Has anyone seen the article about the man who ended up committing suicide over his use of Gemini? I follow Dr Steven Hassan who once was a moonie cult member. I have been learning and continue to educate myself on what our devices the media AI algorhythms etc are doing to the prefrontal cortex critical thinking and the amygdala. Does anyone care to comment or lend insight into this man's death?
I think there is a danger in AI use for therapeutic stuff. not necessarily that it's black and white but I do not use it. many/most AI engines are built to please the user, not challenge them particularly much. AI is inherently fallible because it cannot have real morality. Ive seen multiple cases of people overriding pretty weak failsafes/guardrails on various AI models, after which they are prone to just indulging in whatever the user is talking about. which has been fatal for some suicidal people, which is very sad. an AI can be built with stronger guardrails but at the end of the day it cant genuinely conceptualise human life, it is purely the information it has been fed on.

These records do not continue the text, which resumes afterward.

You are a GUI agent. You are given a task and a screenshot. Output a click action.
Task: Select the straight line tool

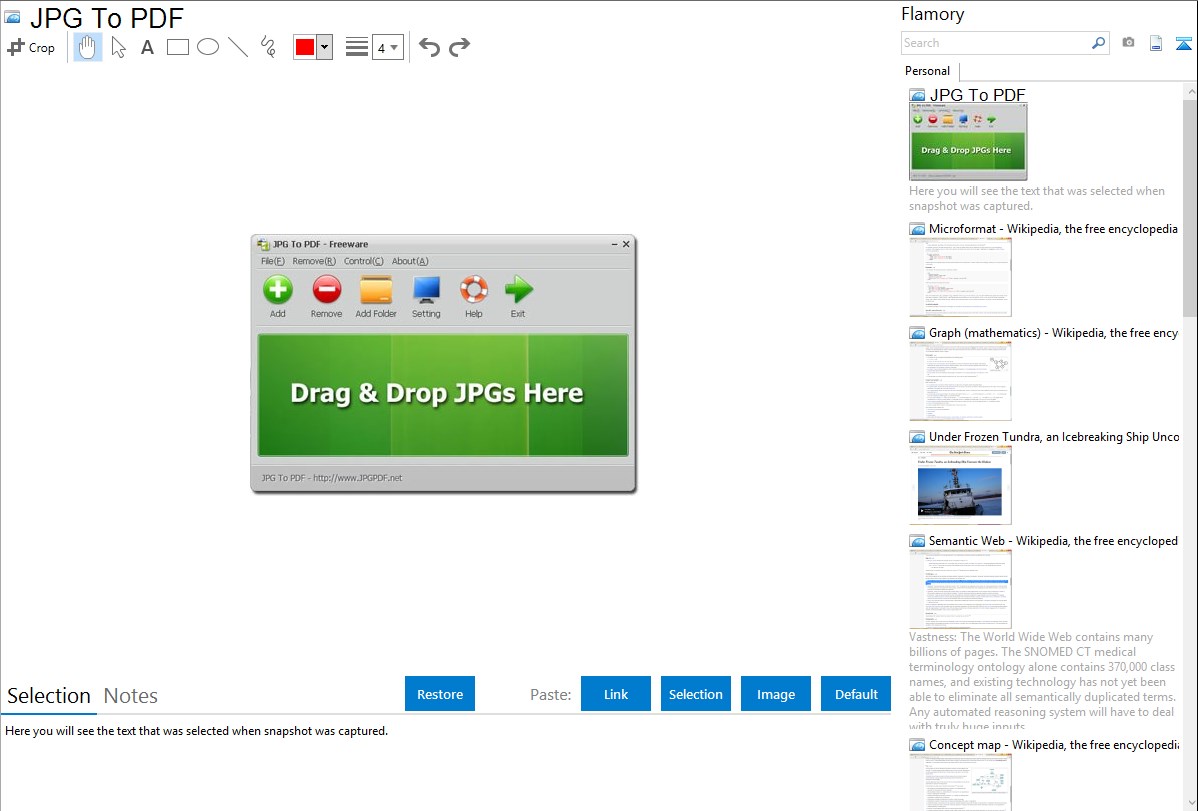click(238, 47)
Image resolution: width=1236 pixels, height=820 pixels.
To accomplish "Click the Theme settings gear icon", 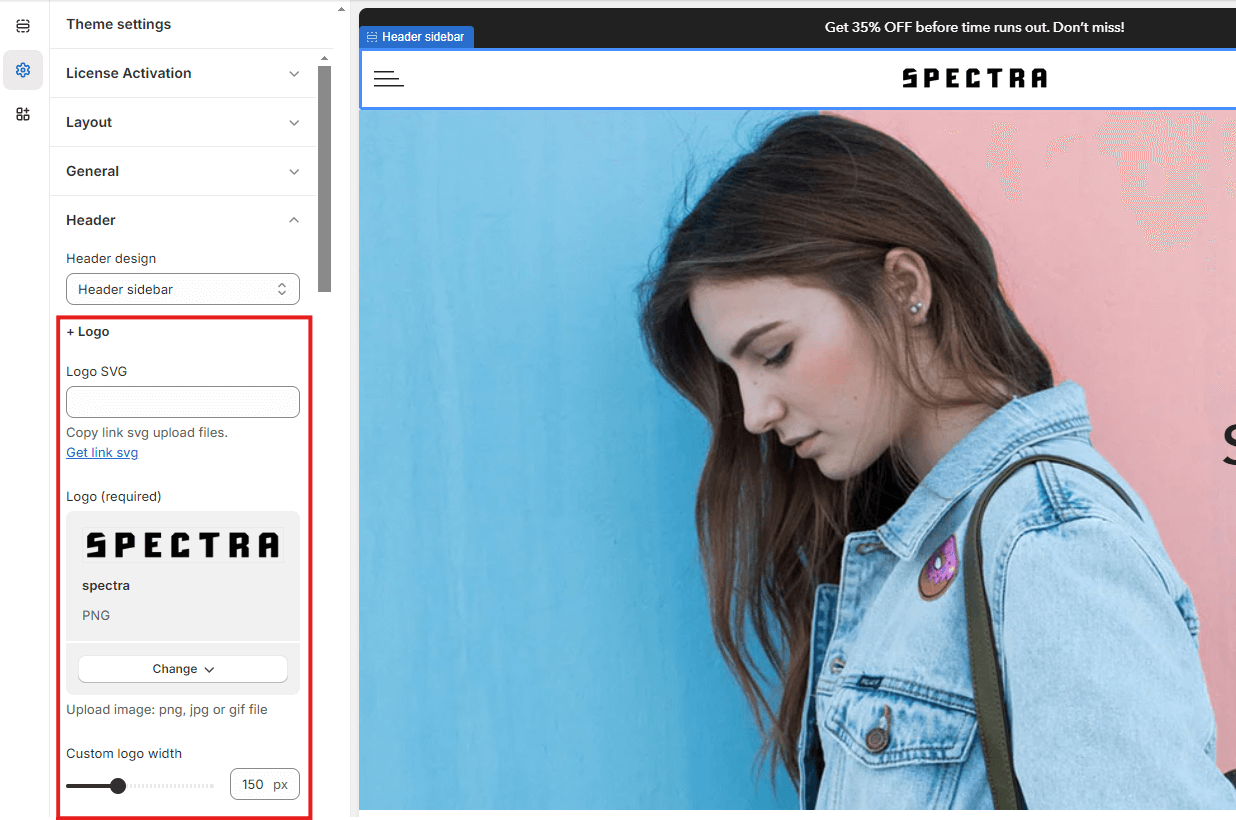I will tap(23, 70).
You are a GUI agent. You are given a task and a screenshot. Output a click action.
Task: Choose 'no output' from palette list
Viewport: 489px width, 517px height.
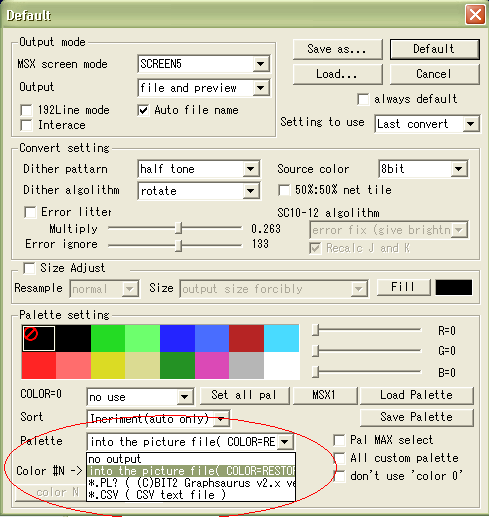click(191, 459)
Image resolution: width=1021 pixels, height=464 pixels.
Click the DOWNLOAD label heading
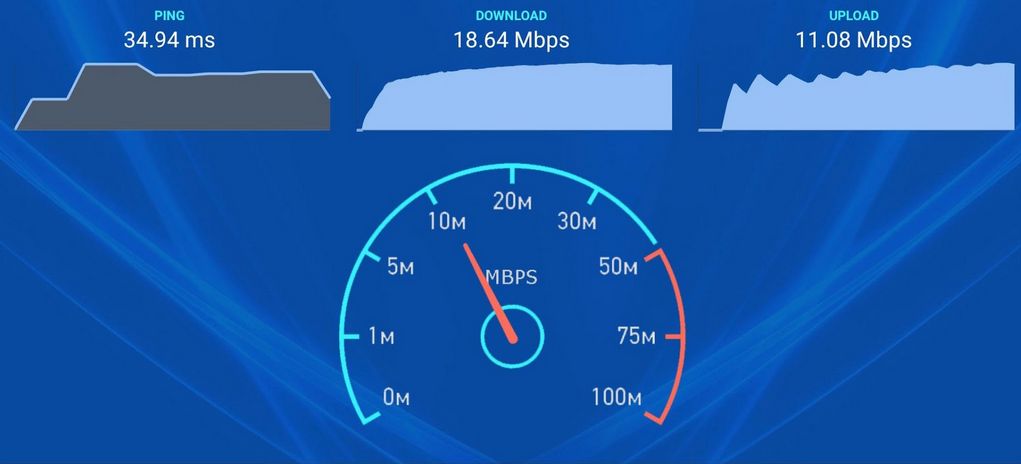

I have interacted with AI before as a joke but I was very unwell at the time and quickly found out that I could use it to mimic abusive dynamics and essentially used it as self harm to keep reliving and punishing myself through these kind of re-enactments of my trauma. I wouldnt use it all the time but whenever I got it again, it would be for that. for quite a while.
which isnt to say human therapists are perfect and cannot do great harm as well if they suck at what they do/approaching trauma, which many do. but it is worrying that a machine can encourage someone to harm themselves and not really be held accountable like a human would be.
sick humans cannot really think straight beause Ive been there so it isnt as simple as this but it definitely calls for people to be more aware of what they are talking to / getting emotionally involved/vulnerable with. it;s something people should, if they use AI for emotional reasons, keep in mind and keep reminding themselves of. people turning to AI assistants for friendship is bad for them. I think we need to be aware that even though it might be useful, we are fallible, and AI is fallible. a program mimicking a human, made up of human knowledge, is still not a person. it;s a product made by people
primarily for money. we should approach it like a product/tool made to appeal to us and not another person. which might be difficult for some people since it is made to act like one. I think especially for people in trouble who are desperate for human connection, they are vulnerable to something that approximates a person. I think a lot of people are also vulnerable to being unquestioningly agreed with. which happens when some AIs start to roleplay with their users and entertain fantasy stuff.
I am a bit biased because I cant stand how AIs "speak" in trying to be more humanlike, I find it extremely jarring and respond very badly to faux emotion (especially empathy etc). the style in which they write/language they use is something I can always spot and I do not get along with it at all.